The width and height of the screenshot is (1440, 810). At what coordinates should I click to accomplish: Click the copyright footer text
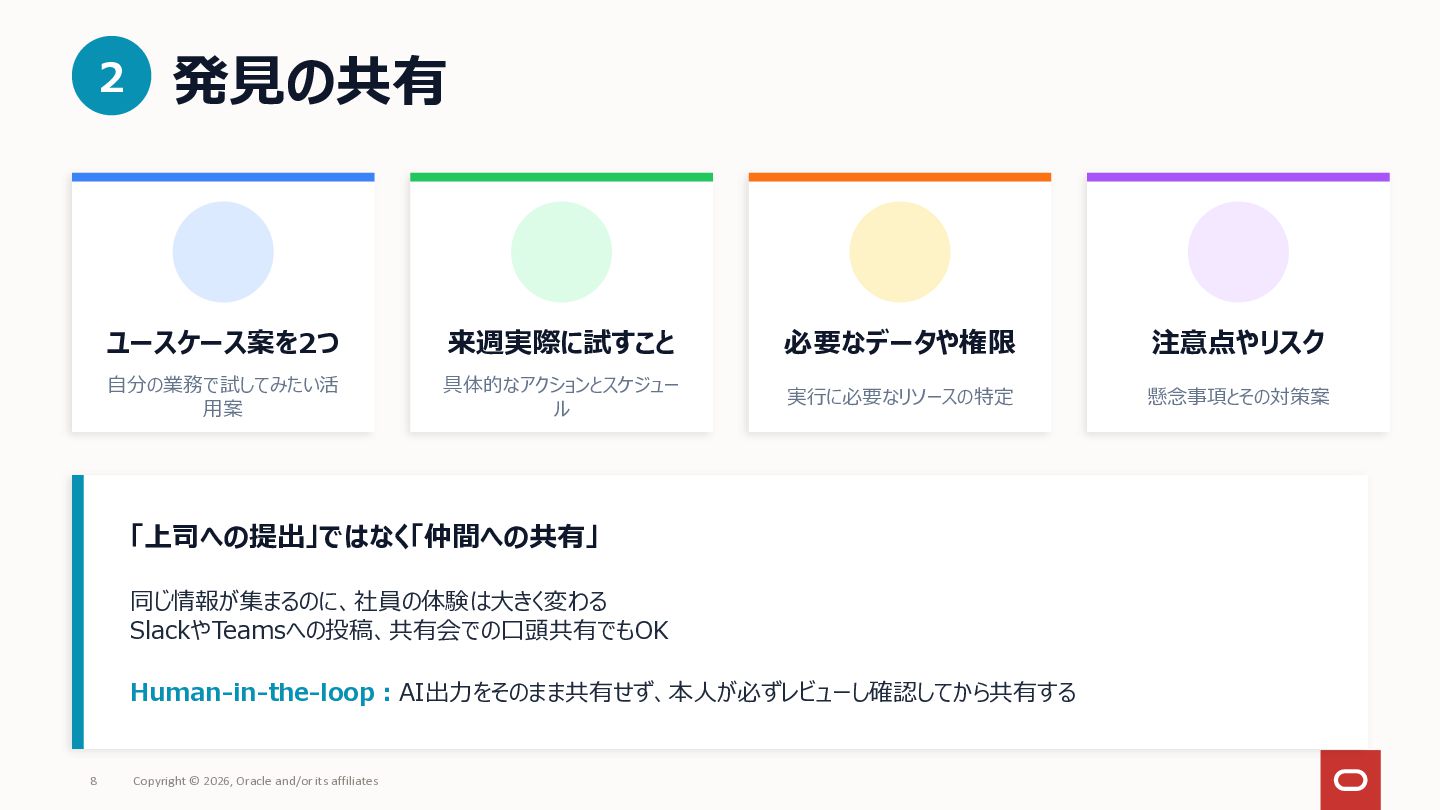(255, 781)
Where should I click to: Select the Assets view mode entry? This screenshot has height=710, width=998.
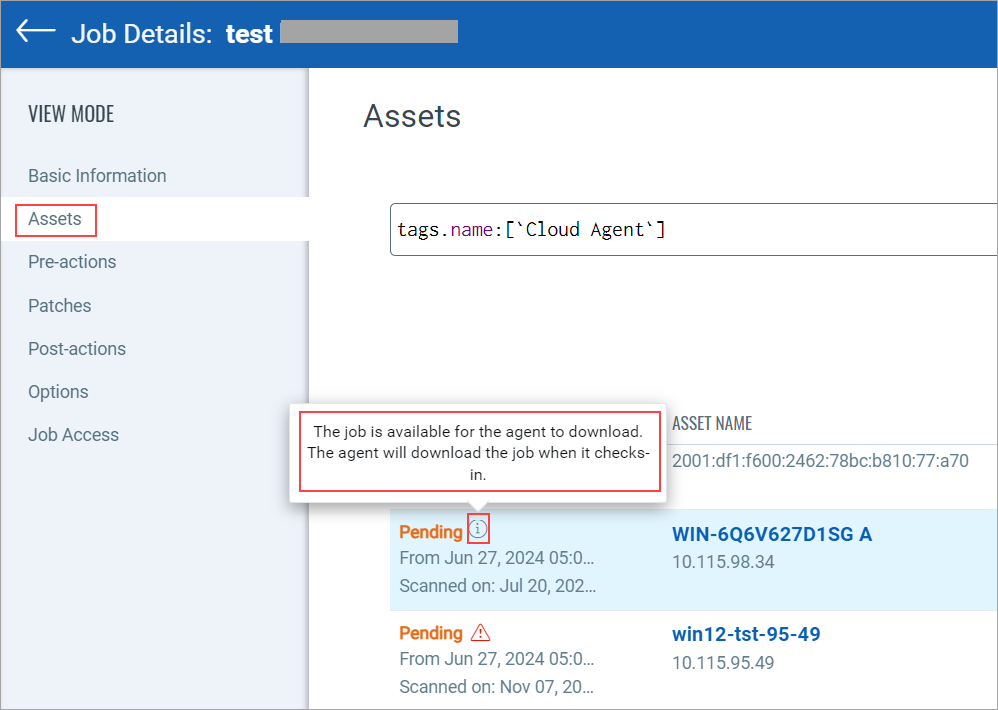(55, 219)

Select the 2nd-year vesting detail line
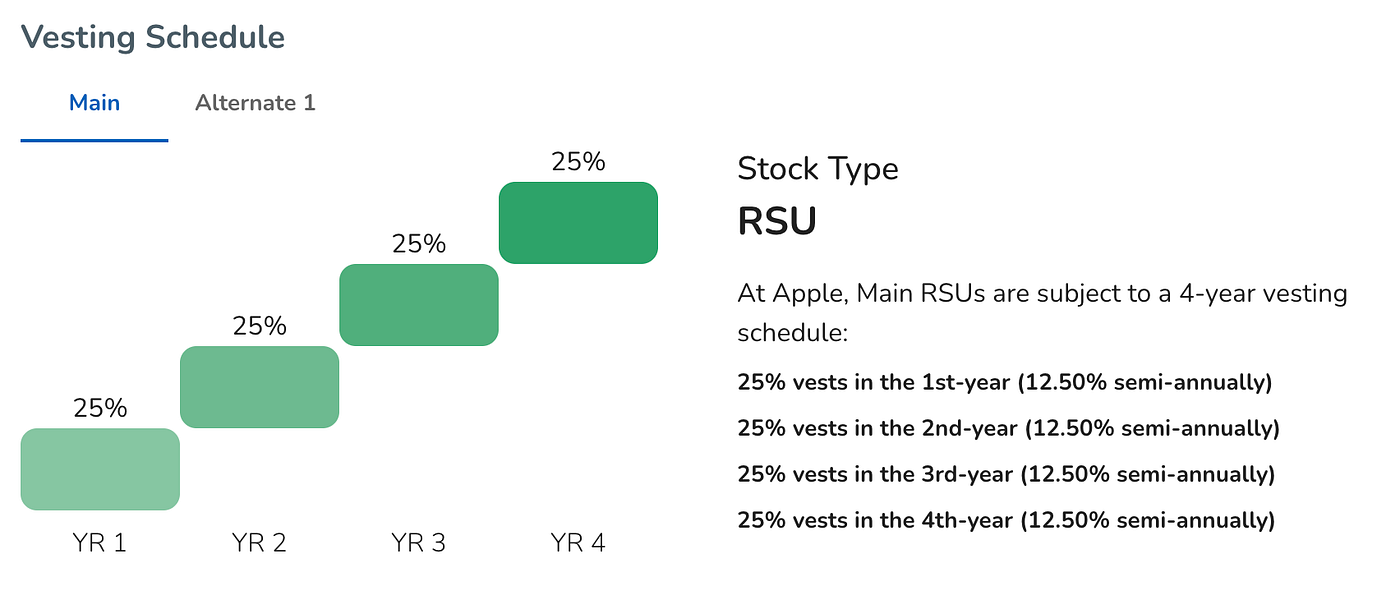[1008, 428]
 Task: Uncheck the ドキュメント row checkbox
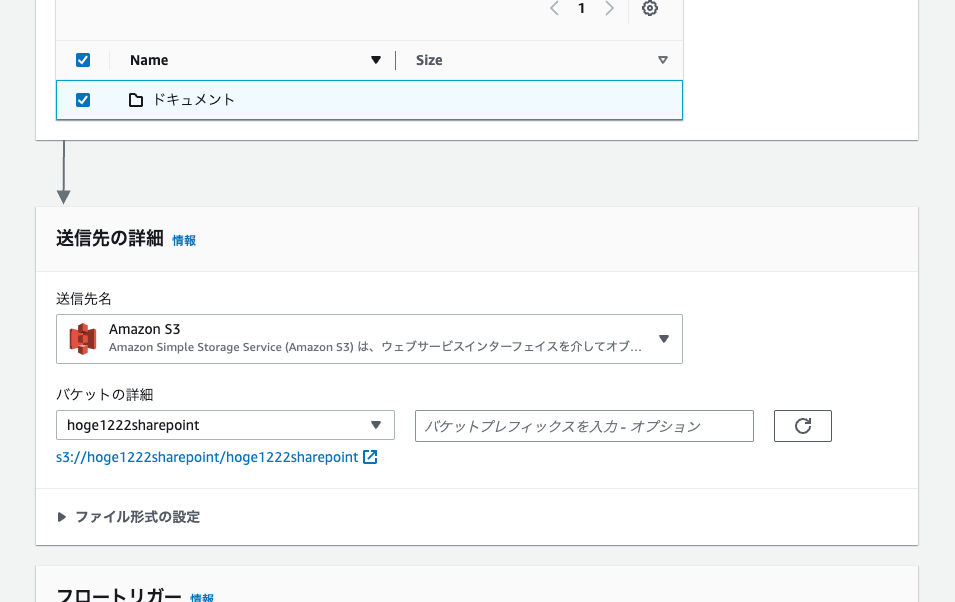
━━━━━━━━━━━━━━━━━━━━━━━━━━━━━━
→ **Aim of the task**:
Repeat each line of the material exactly, and drop any image it carries.

→ **Task output**:
The width and height of the screenshot is (1440, 810). At what coordinates should I click to accomplish: Click the copyright footer text
(255, 781)
Where should I click to: Select the Assets view mode entry? This screenshot has height=710, width=998.
(55, 219)

Select the 2nd-year vesting detail line
[1008, 428]
 Task: Uncheck the ドキュメント row checkbox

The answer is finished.